Oh yes, it is knowing God in Jesus, in all the exquisite detail of His most dignified yet condescending love - a love that could, and that did, descend to the depths of degradation and shame, to minister "its sweet consolation to the wretchedness of its object; that came into a world of sin and sorrow, not to be ministered unto, but to minister; to be the lowest and the poorest; to be associated with the most needy and despised of men - the leper, the publican, and the Samaritan - giving His back to the smiters, His cheeks to them that plucked off the hair; 'learning obedience by the things that He suffered;' taking part in our sufferings, that, when perfected in His lesson of love, He might be a sympathising Intercessor for those whose companion in sorrow lie had become. It is this, the weakness of Jesus, the poverty of Jesus, the depths of poverty both of spirit and of circumstance, that shows us how far His love can reach, and what that love would do to bless its object that shows us God."

Upon the ground of the soul's present and perfected salvation by the blood of Jesus, the believer stands to meet the practical question of following Him, as made even now by His gratuitous grace, free and ready to serve Him in love, as having but one object, that of showing forth His praises in the world that rejected and still rejects Him.
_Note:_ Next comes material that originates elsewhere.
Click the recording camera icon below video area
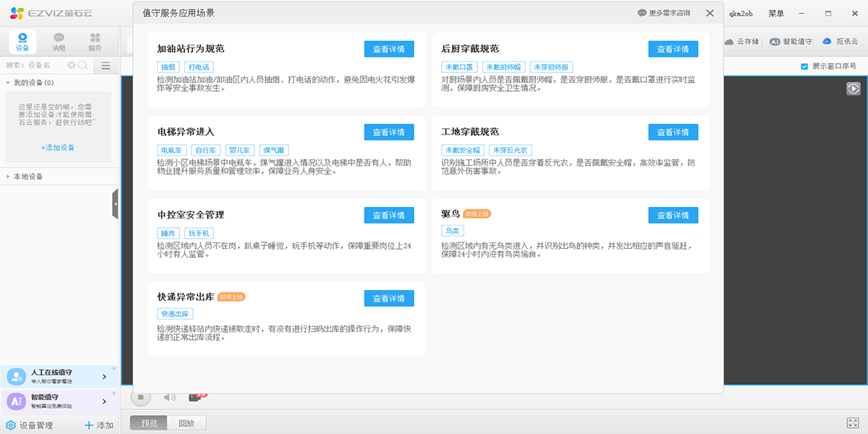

There will be no singularity in the confession of the name of Jesus in heaven; none will be ashamed of Him or of His words there; He will be fully glorified and admired there. But it is here in "this present evil world," in the midst of a crooked and perverse people, that the sinner, separated by the blood of the Lamb to all blessing, is called on to stand forth and declare how Jesus "gave Himself for us, that He might redeem us from all iniquity, and purify unto Himself a peculiar people, zealous of good works."